Writing in Newsweek, George Will commented last week that the book
"radiates contempt for the country." (Perhaps more to the point, it
radiates contempt for George Will.) And in the most recent issue of the
Weekly Standard, David Brooks contends that the book's criticism of the
left is merely the latest in a succession of moves designed to advance
the author's academic career. Brooks accuses Rorty of being a
"pseudo-deviant" who poses as a critic of academic radicals while really
congratulating them.
[...]
Isn't this the kind of loyal opposition right-wingers are supposed to
want? The harsh response to Rorty may have something to do with his
penchant for gratuitous, con-baiting asides, such as the one in which he
absurdly states that "we caused the death of a million Vietnamese out of
sheer macho arrogance." In the course of the book, Rorty sets even
liberal teeth on edge with such outlandish statements, though they are
usually contradicted in more sober moments. (He thinks the Cold War was
necessary and that Reagan was correct to call the Soviet Union an "evil
empire.") But I think that what really alarms the right about Rorty is
not his moments of rhetorical excess but rather the buried fear that the
left might one day wake up and take his advice. If the alienated
theorists of academe transformed themselves into a Rortyan left--a
unified, engaged, and patriotic left--conservative columnists could run
dry of material in a matter of weeks.
[...]
Personally, I don't think that what stands in the way of Rorty's
utopia is the failure of Frederic Jameson and Terry Eagleton to endorse
it. It's that there's not enough caffeine in America--and that the whole
world is in retreat from all forms of socialism and semi-socialism.

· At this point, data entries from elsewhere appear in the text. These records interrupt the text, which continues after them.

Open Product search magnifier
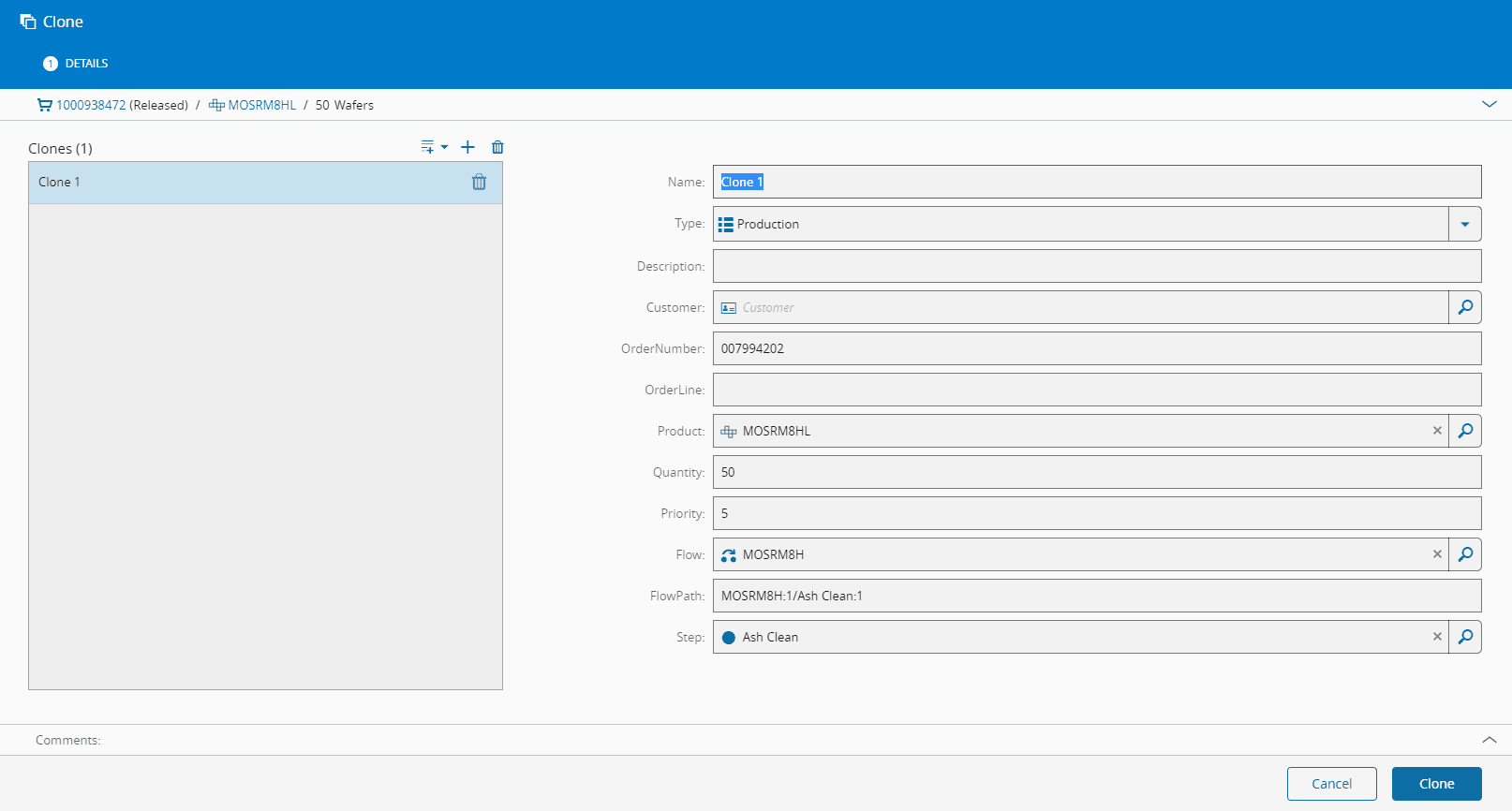Screen dimensions: 1512x811 (1465, 431)
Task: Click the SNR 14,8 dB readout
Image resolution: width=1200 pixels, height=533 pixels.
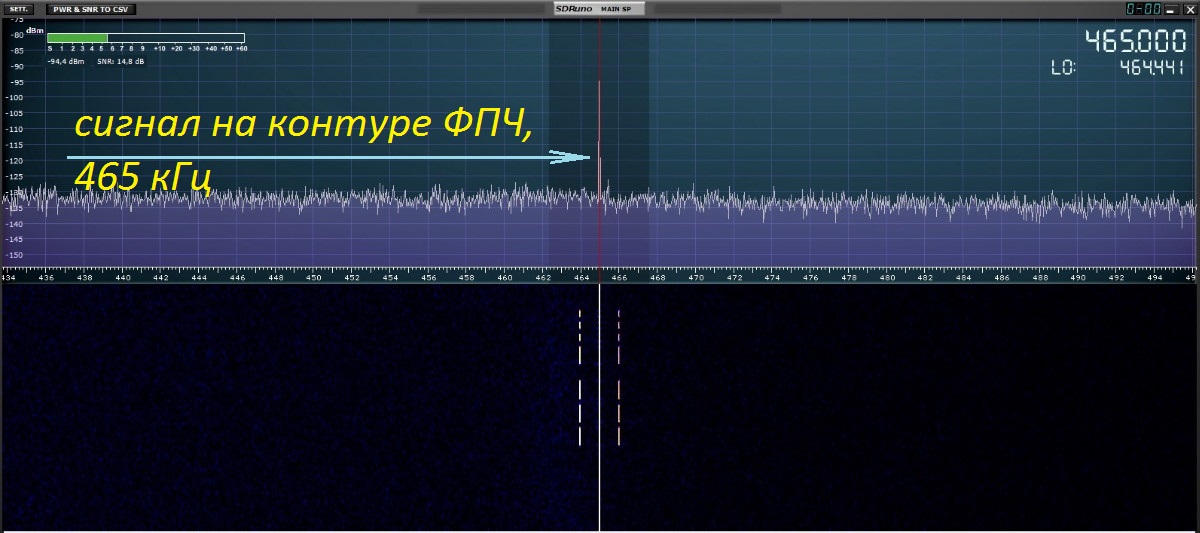Action: (120, 61)
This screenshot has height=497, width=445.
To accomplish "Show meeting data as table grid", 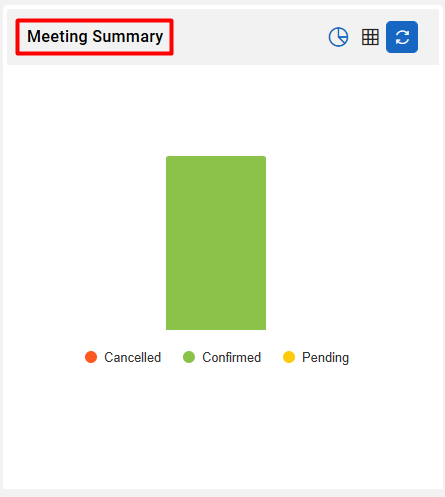I will (370, 37).
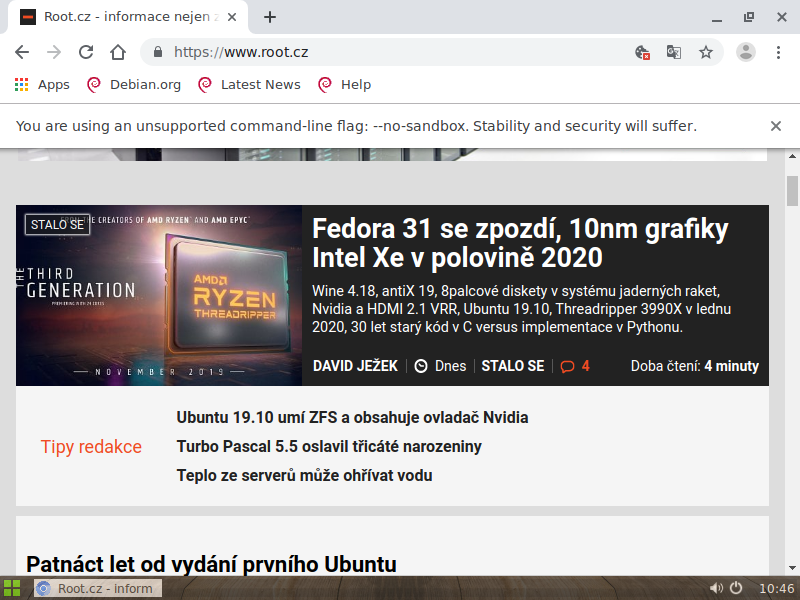Bookmark this page with the star icon
This screenshot has width=800, height=600.
(x=706, y=52)
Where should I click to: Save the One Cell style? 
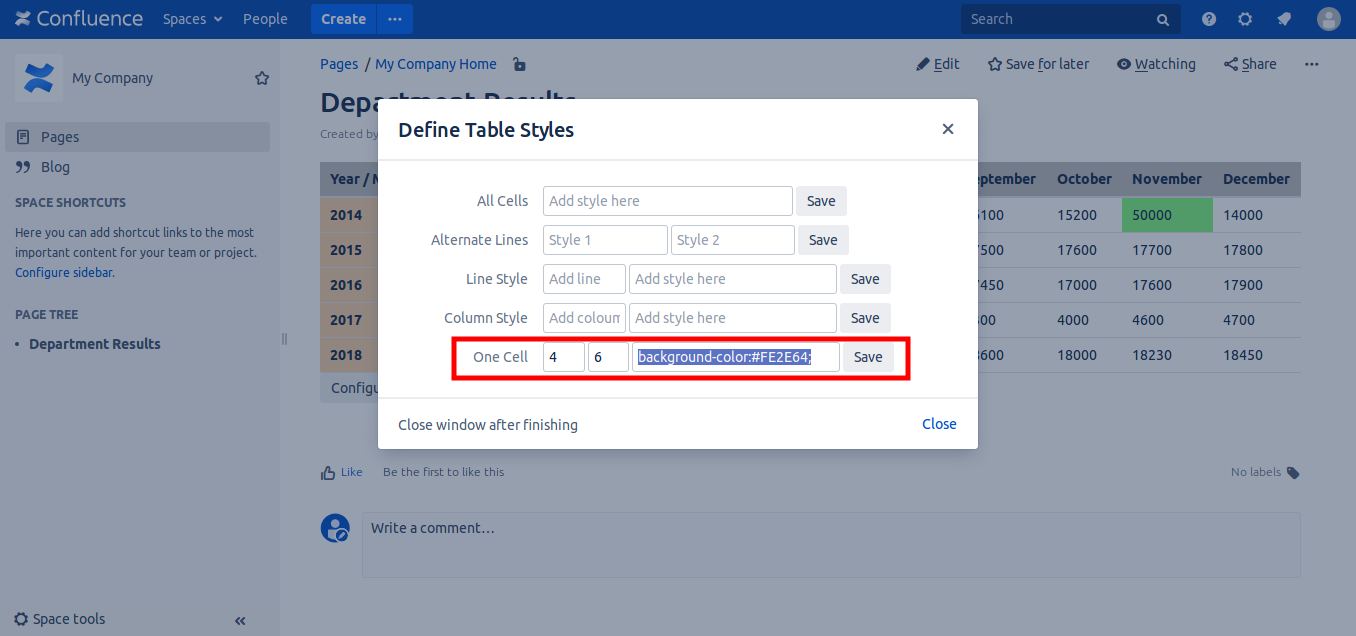point(867,357)
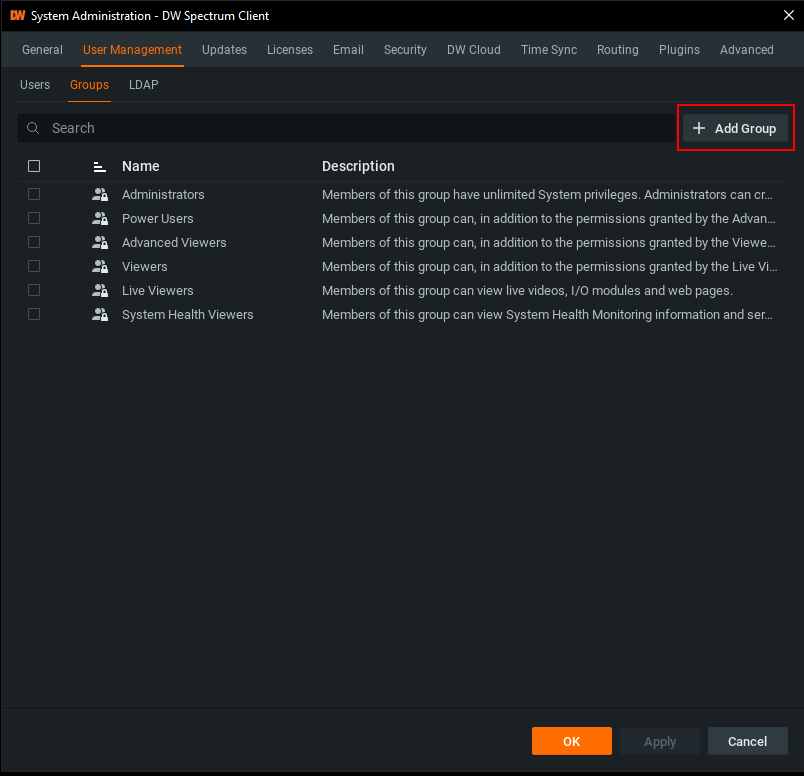Click the orange OK button

coord(571,741)
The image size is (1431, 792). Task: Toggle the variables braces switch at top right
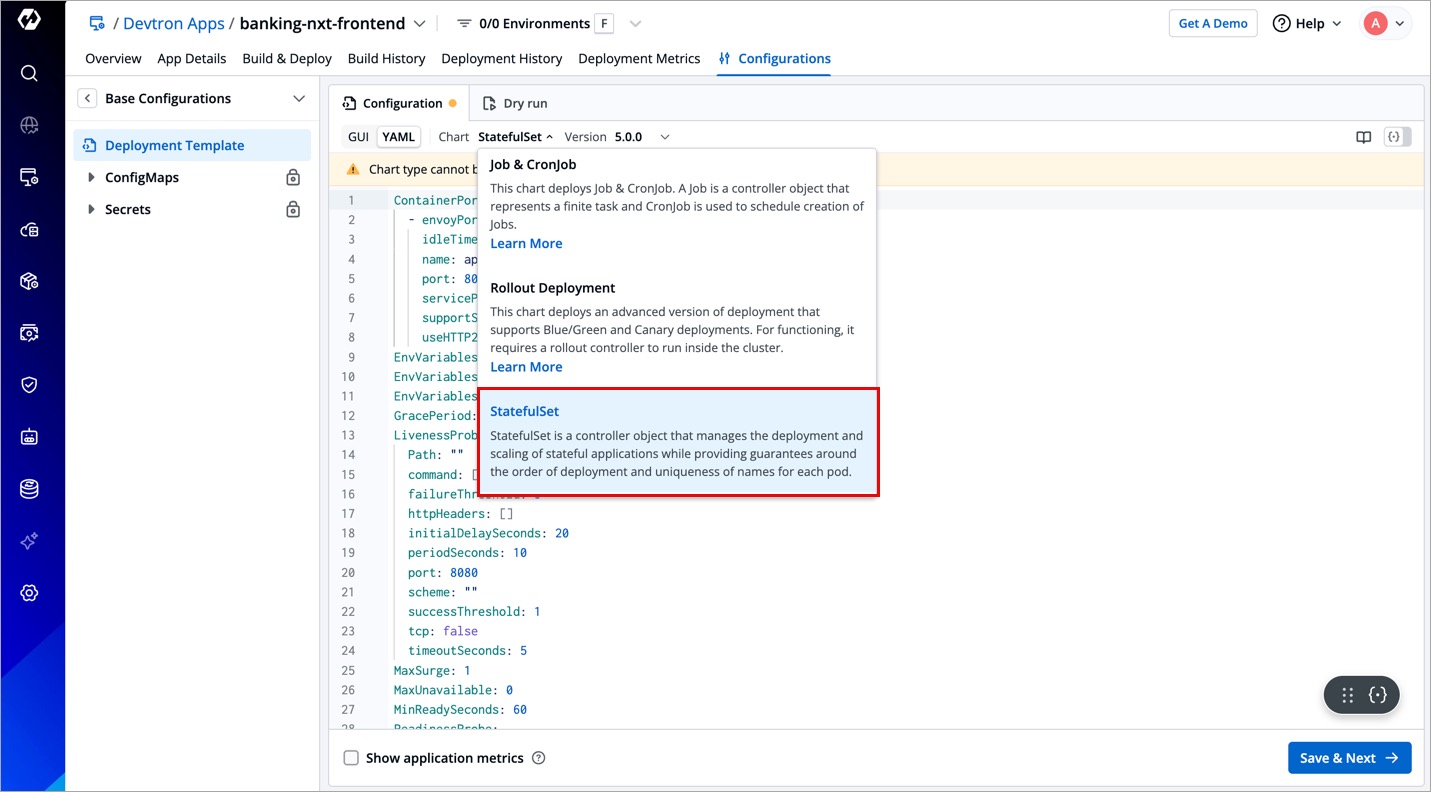tap(1396, 137)
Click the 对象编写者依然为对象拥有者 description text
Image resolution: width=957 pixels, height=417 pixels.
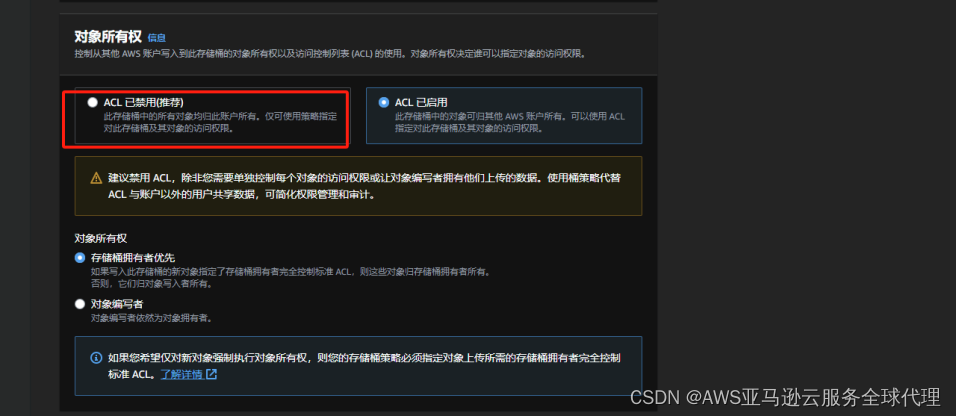[x=151, y=318]
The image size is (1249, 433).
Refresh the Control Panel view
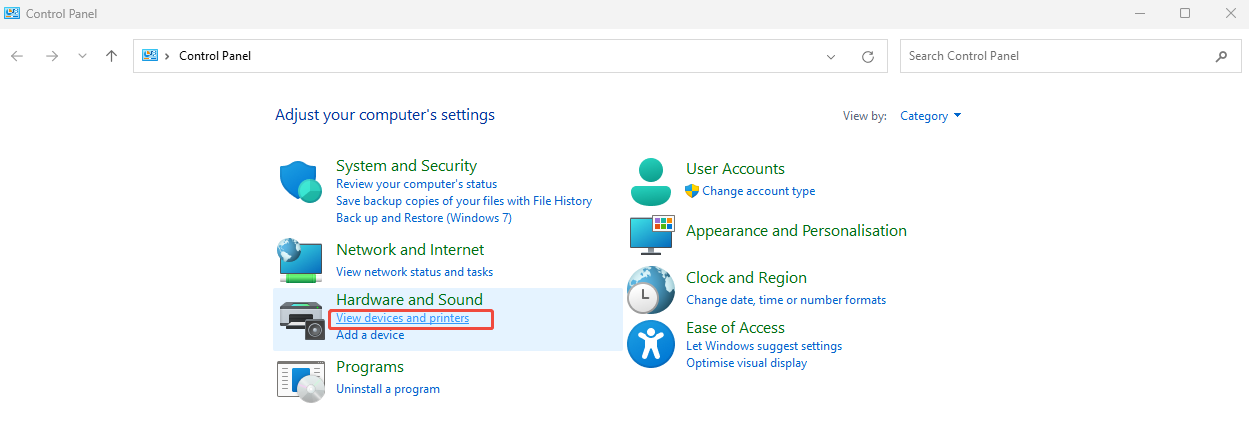click(x=868, y=56)
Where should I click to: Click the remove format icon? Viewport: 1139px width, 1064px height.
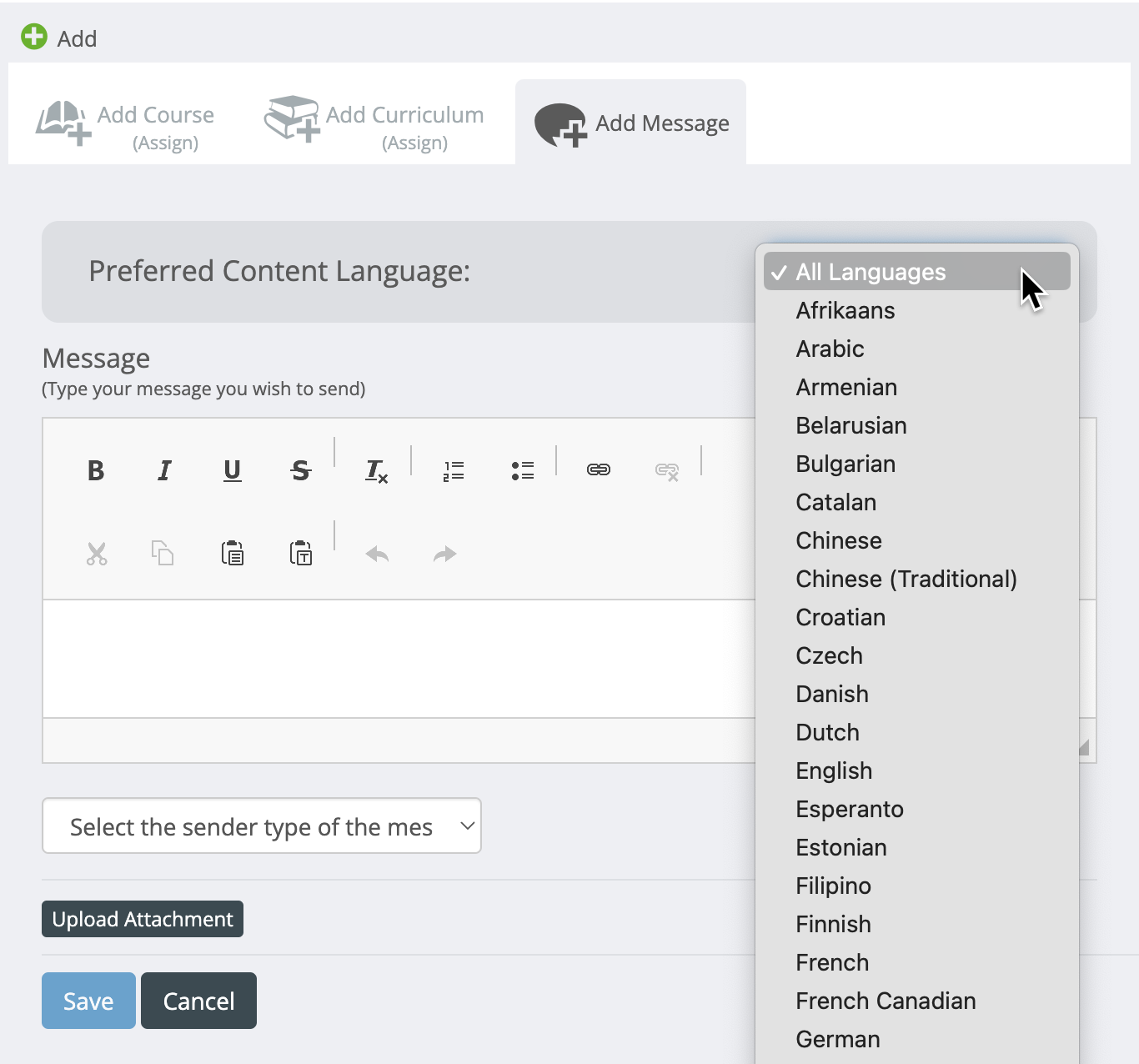(x=377, y=471)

Rorty writes about politics as if he'd been holding out in a small cave
without newspapers for the past several decades. He has not gleaned
anything from the experience that the Atlantic democracies have had in
governing themselves over the past 30 years, or from their rather mixed
record in dealing with social ills. Nor does he consider the possibility
that markets might be effective in dealing with some social problems.
Conservatives can quit fretting. Liberals might be out of it, but we're
not about to start taking cues from a peacenik philosophy prof. who's
still chasing after the Swedish model.